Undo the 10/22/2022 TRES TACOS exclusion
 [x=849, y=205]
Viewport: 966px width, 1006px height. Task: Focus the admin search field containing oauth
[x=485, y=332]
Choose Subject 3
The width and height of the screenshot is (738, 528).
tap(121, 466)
◆ ◆ ◆ ◆ ◆ ◆ ◆
=== Goal ===
Reproduce all of the entries above word for word, keeping every line as it appears.

=== Output of the exercise ===
Undo the 10/22/2022 TRES TACOS exclusion
 [x=849, y=205]
Viewport: 966px width, 1006px height. Task: Focus the admin search field containing oauth
[x=485, y=332]
Choose Subject 3
The width and height of the screenshot is (738, 528).
tap(121, 466)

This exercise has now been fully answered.